_Activity_
Please transcribe every record below exactly as written.

_Study material_

▼

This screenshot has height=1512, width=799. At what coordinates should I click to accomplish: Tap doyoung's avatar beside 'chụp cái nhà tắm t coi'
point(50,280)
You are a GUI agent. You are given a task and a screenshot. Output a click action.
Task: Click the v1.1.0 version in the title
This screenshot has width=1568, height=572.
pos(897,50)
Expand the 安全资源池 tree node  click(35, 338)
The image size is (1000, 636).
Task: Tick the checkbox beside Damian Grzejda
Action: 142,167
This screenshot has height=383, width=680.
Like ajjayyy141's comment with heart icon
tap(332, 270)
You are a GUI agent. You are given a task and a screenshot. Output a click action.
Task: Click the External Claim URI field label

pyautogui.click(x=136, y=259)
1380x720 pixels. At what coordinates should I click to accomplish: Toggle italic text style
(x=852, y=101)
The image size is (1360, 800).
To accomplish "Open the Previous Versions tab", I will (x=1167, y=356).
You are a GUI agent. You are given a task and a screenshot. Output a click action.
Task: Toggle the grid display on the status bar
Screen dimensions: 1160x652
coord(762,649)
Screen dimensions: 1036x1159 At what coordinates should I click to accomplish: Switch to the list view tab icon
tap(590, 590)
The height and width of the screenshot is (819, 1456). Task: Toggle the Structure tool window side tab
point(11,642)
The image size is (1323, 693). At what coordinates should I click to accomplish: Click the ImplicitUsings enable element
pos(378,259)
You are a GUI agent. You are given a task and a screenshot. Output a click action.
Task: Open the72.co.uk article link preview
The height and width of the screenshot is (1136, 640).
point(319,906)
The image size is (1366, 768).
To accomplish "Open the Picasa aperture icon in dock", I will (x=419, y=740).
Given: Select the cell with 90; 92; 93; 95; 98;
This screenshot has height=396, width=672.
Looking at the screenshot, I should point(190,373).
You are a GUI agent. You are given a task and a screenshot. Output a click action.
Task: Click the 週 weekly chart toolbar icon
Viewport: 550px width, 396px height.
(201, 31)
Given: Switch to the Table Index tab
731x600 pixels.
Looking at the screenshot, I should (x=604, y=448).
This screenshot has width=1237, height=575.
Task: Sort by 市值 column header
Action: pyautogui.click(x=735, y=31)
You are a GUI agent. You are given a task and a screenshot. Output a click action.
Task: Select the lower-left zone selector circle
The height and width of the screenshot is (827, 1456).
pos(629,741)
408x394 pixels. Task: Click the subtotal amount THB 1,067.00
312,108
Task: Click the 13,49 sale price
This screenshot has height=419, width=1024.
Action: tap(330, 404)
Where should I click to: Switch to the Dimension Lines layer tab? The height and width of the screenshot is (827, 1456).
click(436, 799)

▲

_Result of the task_
This screenshot has height=1512, width=799. At what coordinates should I click to accomplish: Tap doyoung's avatar beside 'chụp cái nhà tắm t coi'
point(50,280)
You are a GUI agent. You are given a task and a screenshot. Output a click action.
Task: Click the v1.1.0 version in the title
This screenshot has width=1568, height=572.
pos(897,50)
Expand the 安全资源池 tree node  click(35, 338)
The image size is (1000, 636).
Task: Tick the checkbox beside Damian Grzejda
Action: 142,167
This screenshot has height=383, width=680.
Like ajjayyy141's comment with heart icon
tap(332, 270)
You are a GUI agent. You are given a task and a screenshot. Output a click action.
Task: Click the External Claim URI field label

pyautogui.click(x=136, y=259)
1380x720 pixels. At what coordinates should I click to accomplish: Toggle italic text style
(x=852, y=101)
The image size is (1360, 800).
To accomplish "Open the Previous Versions tab", I will (x=1167, y=356).
You are a GUI agent. You are given a task and a screenshot. Output a click action.
Task: Toggle the grid display on the status bar
Screen dimensions: 1160x652
coord(762,649)
Screen dimensions: 1036x1159 At what coordinates should I click to accomplish: Switch to the list view tab icon
tap(590, 590)
The height and width of the screenshot is (819, 1456). Task: Toggle the Structure tool window side tab
point(11,642)
The image size is (1323, 693). At what coordinates should I click to accomplish: Click the ImplicitUsings enable element
pos(378,259)
You are a GUI agent. You are given a task and a screenshot. Output a click action.
Task: Open the72.co.uk article link preview
The height and width of the screenshot is (1136, 640).
point(319,906)
The image size is (1366, 768).
To accomplish "Open the Picasa aperture icon in dock", I will (x=419, y=740).
Given: Select the cell with 90; 92; 93; 95; 98;
This screenshot has height=396, width=672.
Looking at the screenshot, I should point(190,373).
You are a GUI agent. You are given a task and a screenshot. Output a click action.
Task: Click the 週 weekly chart toolbar icon
Viewport: 550px width, 396px height.
(201, 31)
Given: Switch to the Table Index tab
731x600 pixels.
Looking at the screenshot, I should (x=604, y=448).
This screenshot has width=1237, height=575.
Task: Sort by 市值 column header
Action: pyautogui.click(x=735, y=31)
You are a GUI agent. You are given a task and a screenshot. Output a click action.
Task: Select the lower-left zone selector circle
The height and width of the screenshot is (827, 1456).
pos(629,741)
408x394 pixels. Task: Click the subtotal amount THB 1,067.00
312,108
Task: Click the 13,49 sale price
This screenshot has height=419, width=1024.
Action: tap(330, 404)
Where should I click to: Switch to the Dimension Lines layer tab? The height and width of the screenshot is (827, 1456).
click(436, 799)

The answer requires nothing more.